Target position records:
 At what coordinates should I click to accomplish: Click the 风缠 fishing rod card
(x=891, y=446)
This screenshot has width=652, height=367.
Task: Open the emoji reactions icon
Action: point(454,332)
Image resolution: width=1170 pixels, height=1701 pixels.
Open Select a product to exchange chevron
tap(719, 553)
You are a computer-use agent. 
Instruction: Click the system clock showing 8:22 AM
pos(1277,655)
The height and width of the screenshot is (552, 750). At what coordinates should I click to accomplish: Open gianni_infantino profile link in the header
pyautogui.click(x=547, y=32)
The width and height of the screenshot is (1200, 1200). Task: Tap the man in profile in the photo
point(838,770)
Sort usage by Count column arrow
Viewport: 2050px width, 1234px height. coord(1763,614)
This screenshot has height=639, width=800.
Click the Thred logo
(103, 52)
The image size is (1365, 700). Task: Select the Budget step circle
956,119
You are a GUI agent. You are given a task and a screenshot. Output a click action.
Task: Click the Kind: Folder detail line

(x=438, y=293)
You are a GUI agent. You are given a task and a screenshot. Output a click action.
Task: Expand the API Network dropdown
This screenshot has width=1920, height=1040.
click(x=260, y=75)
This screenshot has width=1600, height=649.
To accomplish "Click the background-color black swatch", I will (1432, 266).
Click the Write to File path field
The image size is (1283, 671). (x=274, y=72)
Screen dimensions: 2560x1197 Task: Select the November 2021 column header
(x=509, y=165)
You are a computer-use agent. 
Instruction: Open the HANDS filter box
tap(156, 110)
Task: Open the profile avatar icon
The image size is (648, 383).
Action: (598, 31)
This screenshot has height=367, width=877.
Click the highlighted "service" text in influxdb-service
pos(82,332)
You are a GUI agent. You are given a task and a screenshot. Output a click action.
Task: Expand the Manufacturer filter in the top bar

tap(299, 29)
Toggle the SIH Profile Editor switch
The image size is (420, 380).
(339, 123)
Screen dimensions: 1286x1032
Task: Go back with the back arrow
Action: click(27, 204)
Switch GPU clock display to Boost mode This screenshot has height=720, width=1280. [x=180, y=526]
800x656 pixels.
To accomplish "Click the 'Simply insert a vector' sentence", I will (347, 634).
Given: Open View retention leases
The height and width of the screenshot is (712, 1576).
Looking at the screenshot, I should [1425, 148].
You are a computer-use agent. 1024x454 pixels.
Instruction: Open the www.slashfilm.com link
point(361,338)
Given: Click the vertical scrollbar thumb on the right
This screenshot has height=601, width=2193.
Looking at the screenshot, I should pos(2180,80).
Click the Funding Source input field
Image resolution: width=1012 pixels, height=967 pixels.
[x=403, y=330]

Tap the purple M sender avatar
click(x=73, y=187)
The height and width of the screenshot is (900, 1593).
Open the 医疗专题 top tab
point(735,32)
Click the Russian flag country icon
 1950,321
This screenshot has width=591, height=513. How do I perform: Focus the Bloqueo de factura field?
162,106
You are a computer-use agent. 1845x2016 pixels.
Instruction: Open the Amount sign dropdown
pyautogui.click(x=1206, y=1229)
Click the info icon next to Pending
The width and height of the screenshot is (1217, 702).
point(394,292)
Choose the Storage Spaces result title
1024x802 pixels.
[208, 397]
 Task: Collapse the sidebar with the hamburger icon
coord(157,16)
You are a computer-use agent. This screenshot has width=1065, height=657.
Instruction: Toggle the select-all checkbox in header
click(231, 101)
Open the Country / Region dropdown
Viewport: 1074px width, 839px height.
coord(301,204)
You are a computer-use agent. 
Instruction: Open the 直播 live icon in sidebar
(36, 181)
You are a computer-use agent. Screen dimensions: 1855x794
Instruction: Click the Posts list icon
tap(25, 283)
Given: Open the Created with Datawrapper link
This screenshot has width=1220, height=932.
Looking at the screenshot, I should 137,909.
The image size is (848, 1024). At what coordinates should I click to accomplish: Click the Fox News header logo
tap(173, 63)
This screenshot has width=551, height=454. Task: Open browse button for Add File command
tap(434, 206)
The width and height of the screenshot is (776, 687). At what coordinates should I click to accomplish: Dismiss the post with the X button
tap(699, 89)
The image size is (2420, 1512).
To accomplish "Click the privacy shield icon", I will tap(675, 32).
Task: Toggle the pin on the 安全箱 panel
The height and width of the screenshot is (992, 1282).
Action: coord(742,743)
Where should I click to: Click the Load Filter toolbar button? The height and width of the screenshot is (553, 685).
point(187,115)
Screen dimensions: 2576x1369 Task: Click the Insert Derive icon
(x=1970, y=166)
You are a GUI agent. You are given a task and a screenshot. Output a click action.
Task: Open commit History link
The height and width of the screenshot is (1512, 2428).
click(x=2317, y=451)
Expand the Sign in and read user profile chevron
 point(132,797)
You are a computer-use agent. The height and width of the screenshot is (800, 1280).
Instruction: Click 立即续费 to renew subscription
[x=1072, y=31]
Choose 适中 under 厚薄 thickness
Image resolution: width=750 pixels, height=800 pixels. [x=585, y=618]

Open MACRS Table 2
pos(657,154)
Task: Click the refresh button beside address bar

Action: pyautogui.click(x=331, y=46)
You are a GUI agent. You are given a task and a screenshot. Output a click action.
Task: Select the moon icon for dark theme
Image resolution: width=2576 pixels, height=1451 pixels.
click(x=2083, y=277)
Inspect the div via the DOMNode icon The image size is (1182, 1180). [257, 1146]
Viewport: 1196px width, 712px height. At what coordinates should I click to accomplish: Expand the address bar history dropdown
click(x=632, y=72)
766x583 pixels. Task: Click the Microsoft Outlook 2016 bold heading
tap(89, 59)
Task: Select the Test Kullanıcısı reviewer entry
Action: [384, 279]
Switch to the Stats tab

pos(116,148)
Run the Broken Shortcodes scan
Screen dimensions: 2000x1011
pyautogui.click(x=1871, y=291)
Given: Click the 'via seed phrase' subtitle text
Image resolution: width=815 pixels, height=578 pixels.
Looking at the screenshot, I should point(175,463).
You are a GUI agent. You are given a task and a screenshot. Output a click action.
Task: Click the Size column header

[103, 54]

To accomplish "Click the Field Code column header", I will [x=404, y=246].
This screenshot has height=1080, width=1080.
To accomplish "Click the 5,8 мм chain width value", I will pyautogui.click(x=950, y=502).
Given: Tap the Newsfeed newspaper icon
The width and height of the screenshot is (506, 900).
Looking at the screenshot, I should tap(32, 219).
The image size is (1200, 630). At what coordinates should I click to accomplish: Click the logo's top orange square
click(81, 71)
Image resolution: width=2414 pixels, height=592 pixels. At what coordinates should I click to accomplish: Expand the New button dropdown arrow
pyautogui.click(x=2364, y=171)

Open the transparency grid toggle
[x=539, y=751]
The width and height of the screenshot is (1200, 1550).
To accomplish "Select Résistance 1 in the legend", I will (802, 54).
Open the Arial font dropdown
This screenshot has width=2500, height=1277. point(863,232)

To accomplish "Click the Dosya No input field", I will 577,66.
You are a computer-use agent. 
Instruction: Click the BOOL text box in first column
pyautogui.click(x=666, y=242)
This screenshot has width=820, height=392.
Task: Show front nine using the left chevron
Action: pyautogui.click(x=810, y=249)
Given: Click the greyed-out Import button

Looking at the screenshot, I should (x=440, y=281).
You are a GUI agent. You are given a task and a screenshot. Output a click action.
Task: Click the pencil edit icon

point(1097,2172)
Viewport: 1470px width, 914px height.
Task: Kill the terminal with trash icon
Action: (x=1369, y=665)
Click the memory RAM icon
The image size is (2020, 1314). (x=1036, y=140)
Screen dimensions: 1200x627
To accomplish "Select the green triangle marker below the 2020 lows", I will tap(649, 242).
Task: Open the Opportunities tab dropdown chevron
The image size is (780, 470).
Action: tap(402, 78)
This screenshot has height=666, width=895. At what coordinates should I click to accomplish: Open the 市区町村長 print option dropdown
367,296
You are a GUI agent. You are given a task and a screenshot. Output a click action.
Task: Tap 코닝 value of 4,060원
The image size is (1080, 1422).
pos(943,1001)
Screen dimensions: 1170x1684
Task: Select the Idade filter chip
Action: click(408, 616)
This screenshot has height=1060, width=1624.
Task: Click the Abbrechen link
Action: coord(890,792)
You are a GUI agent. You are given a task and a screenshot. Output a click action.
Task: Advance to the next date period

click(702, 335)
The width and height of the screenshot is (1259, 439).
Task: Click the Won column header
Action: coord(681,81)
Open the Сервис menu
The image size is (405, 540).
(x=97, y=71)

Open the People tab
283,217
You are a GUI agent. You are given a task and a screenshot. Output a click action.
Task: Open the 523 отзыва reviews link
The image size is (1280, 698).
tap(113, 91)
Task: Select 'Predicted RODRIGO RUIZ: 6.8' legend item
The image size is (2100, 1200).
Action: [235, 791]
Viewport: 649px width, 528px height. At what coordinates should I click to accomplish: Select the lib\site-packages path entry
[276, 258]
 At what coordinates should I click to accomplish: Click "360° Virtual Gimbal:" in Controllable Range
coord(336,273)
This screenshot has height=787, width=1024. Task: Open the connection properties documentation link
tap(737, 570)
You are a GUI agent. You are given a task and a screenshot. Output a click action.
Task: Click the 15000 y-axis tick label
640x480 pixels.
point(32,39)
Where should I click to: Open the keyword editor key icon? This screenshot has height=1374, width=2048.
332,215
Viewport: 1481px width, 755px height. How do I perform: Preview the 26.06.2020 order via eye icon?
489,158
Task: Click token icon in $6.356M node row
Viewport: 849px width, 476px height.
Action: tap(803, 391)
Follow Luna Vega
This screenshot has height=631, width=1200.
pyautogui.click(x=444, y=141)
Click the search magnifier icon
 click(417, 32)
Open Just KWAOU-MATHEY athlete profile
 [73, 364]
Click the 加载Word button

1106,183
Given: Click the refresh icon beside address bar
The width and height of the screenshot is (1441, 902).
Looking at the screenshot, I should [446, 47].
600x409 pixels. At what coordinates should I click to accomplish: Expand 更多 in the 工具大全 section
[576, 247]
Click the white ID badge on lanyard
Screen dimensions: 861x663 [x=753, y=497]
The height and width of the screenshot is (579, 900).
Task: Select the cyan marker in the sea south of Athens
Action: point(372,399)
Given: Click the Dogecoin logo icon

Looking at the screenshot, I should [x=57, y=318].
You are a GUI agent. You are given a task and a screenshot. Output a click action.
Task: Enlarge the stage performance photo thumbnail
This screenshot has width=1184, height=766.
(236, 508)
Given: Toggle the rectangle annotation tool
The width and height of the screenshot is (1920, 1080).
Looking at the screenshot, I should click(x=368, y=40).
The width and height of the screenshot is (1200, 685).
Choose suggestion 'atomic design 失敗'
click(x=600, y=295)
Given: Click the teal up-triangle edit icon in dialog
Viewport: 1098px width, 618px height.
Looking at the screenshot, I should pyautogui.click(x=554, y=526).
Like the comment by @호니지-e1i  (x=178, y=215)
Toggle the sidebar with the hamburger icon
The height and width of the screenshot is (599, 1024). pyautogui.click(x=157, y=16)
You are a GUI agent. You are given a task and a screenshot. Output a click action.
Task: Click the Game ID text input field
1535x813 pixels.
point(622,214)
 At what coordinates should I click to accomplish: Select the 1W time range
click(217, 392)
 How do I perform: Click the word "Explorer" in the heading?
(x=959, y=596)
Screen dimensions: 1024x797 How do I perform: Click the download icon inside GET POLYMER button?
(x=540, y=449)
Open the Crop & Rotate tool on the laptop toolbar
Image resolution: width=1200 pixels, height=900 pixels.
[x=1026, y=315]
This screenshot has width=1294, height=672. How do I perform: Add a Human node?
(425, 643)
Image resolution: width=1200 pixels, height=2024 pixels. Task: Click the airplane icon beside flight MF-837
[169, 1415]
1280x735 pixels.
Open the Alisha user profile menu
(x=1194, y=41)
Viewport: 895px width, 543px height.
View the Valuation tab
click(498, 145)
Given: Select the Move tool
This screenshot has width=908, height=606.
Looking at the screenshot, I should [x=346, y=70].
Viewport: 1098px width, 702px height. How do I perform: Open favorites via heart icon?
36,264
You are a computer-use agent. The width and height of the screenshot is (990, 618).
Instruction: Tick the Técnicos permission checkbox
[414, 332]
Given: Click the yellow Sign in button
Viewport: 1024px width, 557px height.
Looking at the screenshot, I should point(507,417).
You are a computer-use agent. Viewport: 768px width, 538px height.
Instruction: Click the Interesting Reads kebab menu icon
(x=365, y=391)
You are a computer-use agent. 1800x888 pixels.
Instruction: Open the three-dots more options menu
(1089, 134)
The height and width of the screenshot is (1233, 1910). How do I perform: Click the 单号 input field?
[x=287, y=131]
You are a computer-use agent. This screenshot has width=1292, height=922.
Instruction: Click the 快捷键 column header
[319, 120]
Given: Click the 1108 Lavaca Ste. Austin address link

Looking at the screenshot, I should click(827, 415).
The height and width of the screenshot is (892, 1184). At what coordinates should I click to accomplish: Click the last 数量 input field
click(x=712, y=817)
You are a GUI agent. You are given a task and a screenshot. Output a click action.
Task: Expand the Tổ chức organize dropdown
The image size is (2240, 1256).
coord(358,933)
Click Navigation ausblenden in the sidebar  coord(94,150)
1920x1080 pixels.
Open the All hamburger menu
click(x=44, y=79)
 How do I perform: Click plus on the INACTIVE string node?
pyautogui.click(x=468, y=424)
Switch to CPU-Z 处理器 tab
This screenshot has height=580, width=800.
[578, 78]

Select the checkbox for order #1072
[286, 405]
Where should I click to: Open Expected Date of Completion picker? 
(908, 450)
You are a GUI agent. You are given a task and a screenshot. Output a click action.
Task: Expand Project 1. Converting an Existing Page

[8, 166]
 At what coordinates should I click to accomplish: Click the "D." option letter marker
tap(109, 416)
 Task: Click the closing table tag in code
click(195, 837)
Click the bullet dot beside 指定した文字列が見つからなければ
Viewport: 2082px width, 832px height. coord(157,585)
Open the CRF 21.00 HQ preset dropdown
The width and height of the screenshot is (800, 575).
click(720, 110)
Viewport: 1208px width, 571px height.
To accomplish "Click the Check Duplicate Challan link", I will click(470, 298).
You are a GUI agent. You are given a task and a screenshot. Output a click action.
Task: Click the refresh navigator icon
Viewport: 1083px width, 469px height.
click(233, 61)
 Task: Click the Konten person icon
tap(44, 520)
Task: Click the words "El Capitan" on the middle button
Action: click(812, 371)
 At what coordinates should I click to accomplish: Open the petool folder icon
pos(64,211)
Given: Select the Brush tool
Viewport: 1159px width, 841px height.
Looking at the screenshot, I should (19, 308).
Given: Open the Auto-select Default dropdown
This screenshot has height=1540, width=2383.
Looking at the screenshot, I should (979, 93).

## Written task
Reproduce the data verbatim from the line with "Select the checkbox for order #1072" up to and including the line with "will click(470, 298).".

## Response
Select the checkbox for order #1072
[286, 405]
Where should I click to: Open Expected Date of Completion picker? 
(908, 450)
You are a GUI agent. You are given a task and a screenshot. Output a click action.
Task: Expand Project 1. Converting an Existing Page

[8, 166]
 At what coordinates should I click to accomplish: Click the "D." option letter marker
tap(109, 416)
 Task: Click the closing table tag in code
click(195, 837)
Click the bullet dot beside 指定した文字列が見つからなければ
Viewport: 2082px width, 832px height. coord(157,585)
Open the CRF 21.00 HQ preset dropdown
The width and height of the screenshot is (800, 575).
click(720, 110)
Viewport: 1208px width, 571px height.
To accomplish "Click the Check Duplicate Challan link", I will click(470, 298).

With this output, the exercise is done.